Chez certains politiciens, ce sentiment se traduit par de la vanité. La réussite de la Turquie serait meilleure s’ils se concentraient sur les réformes à faire, modestement. Mais je suis heureux de la fin de l’ingérence de l’armée dans la vie politique, de la disparition de toutes ces personnes responsables de saletés dans le passé. J’en ai été une des victimes. À cause d’elles, j’ai été contraint à un exil politique (aux États-Unis à partir de 2007, NDLR).

En 2005, vous avez été traîné devant les tribunaux pour avoir parlé du tabou sur le génocide arménien et du problème kurde, vous avez été menacé de mort…

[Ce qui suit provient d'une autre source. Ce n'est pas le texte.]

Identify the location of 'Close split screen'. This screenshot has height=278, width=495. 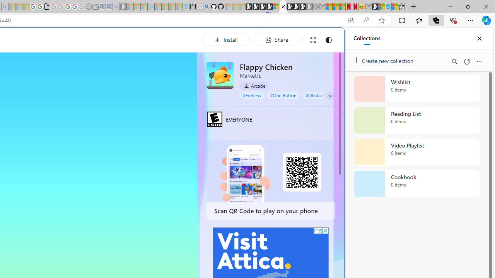
(326, 39).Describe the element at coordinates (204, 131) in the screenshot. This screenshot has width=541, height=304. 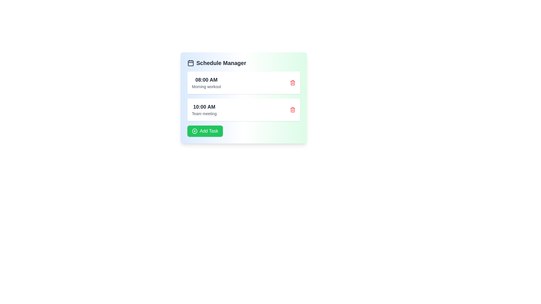
I see `'Add Task' button to add a new task` at that location.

Aujourd’hui, je n’ai plus qu’un garde du corps. J’en avais quatre il y a quatre ans.

Mais une partie des Turcs n’est-elle pas ingrate envers vous, alors que vous vous employez à défendre la Turquie à l’étranger, à briser les clichés dont elle pâtit ?

Disons qu’il reste encore en Turquie beaucoup de semi-fascistes qui soutiennent les coups d’État et mènent d’horribles campagnes à mon encontre. Ils ont toujours une influence médiatique. Malheureusement, dans les milieux conservateurs, beaucoup de gens, qui ne lisent pas de livre, les croient.